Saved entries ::
================================
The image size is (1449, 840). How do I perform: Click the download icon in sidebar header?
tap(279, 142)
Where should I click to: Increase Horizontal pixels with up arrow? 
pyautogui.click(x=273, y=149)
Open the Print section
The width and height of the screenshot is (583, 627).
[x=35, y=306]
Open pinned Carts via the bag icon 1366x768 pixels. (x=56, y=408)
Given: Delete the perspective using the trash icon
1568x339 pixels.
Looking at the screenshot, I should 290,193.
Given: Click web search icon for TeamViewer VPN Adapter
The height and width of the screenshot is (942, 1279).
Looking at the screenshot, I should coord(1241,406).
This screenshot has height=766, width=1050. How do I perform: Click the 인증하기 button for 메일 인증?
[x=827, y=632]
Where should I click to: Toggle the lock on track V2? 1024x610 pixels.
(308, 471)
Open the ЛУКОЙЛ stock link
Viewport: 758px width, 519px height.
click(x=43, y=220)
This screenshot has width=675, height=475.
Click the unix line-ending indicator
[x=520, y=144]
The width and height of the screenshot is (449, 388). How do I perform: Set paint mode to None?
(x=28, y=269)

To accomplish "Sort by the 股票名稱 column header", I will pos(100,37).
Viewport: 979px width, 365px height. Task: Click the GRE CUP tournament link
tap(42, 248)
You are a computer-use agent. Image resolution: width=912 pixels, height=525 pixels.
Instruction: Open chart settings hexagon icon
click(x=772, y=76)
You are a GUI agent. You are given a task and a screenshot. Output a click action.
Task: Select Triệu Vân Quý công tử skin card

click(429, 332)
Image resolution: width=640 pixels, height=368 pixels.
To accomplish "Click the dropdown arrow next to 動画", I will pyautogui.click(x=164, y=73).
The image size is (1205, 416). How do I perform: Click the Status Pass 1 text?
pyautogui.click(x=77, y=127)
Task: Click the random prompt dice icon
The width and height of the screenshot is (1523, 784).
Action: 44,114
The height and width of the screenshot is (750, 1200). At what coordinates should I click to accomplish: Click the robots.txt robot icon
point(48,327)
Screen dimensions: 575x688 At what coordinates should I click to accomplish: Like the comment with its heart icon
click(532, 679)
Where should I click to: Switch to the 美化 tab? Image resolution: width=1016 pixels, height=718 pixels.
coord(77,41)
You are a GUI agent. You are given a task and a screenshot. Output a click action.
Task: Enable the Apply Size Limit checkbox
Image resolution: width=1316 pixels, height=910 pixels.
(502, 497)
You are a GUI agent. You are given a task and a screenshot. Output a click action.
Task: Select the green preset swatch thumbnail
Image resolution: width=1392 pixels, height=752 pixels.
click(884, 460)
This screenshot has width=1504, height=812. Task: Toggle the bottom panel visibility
================================
Exercise prompt ::
The data above should be returned in full, exactly as written.

Reply to the exercise ::
The image size is (1449, 840). How do I perform: Click the download icon in sidebar header?
tap(279, 142)
Where should I click to: Increase Horizontal pixels with up arrow? 
pyautogui.click(x=273, y=149)
Open the Print section
The width and height of the screenshot is (583, 627).
[x=35, y=306]
Open pinned Carts via the bag icon 1366x768 pixels. (x=56, y=408)
Given: Delete the perspective using the trash icon
1568x339 pixels.
Looking at the screenshot, I should 290,193.
Given: Click web search icon for TeamViewer VPN Adapter
The height and width of the screenshot is (942, 1279).
Looking at the screenshot, I should coord(1241,406).
This screenshot has height=766, width=1050. How do I perform: Click the 인증하기 button for 메일 인증?
[x=827, y=632]
Where should I click to: Toggle the lock on track V2? 1024x610 pixels.
(308, 471)
Open the ЛУКОЙЛ stock link
Viewport: 758px width, 519px height.
click(x=43, y=220)
This screenshot has width=675, height=475.
Click the unix line-ending indicator
[x=520, y=144]
The width and height of the screenshot is (449, 388). How do I perform: Set paint mode to None?
(x=28, y=269)

To accomplish "Sort by the 股票名稱 column header", I will pos(100,37).
Viewport: 979px width, 365px height. Task: Click the GRE CUP tournament link
tap(42, 248)
You are a computer-use agent. Image resolution: width=912 pixels, height=525 pixels.
Instruction: Open chart settings hexagon icon
click(x=772, y=76)
You are a GUI agent. You are given a task and a screenshot. Output a click action.
Task: Select Triệu Vân Quý công tử skin card

click(429, 332)
Image resolution: width=640 pixels, height=368 pixels.
To accomplish "Click the dropdown arrow next to 動画", I will pyautogui.click(x=164, y=73).
The image size is (1205, 416). How do I perform: Click the Status Pass 1 text?
pyautogui.click(x=77, y=127)
Task: Click the random prompt dice icon
The width and height of the screenshot is (1523, 784).
Action: 44,114
The height and width of the screenshot is (750, 1200). At what coordinates should I click to accomplish: Click the robots.txt robot icon
point(48,327)
Screen dimensions: 575x688 At what coordinates should I click to accomplish: Like the comment with its heart icon
click(532, 679)
Where should I click to: Switch to the 美化 tab? Image resolution: width=1016 pixels, height=718 pixels.
coord(77,41)
You are a GUI agent. You are given a task and a screenshot. Output a click action.
Task: Enable the Apply Size Limit checkbox
Image resolution: width=1316 pixels, height=910 pixels.
(502, 497)
You are a GUI agent. You are given a task and a screenshot. Output a click action.
Task: Select the green preset swatch thumbnail
Image resolution: width=1392 pixels, height=752 pixels.
click(884, 460)
This screenshot has width=1504, height=812. Task: Toggle the bottom panel visibility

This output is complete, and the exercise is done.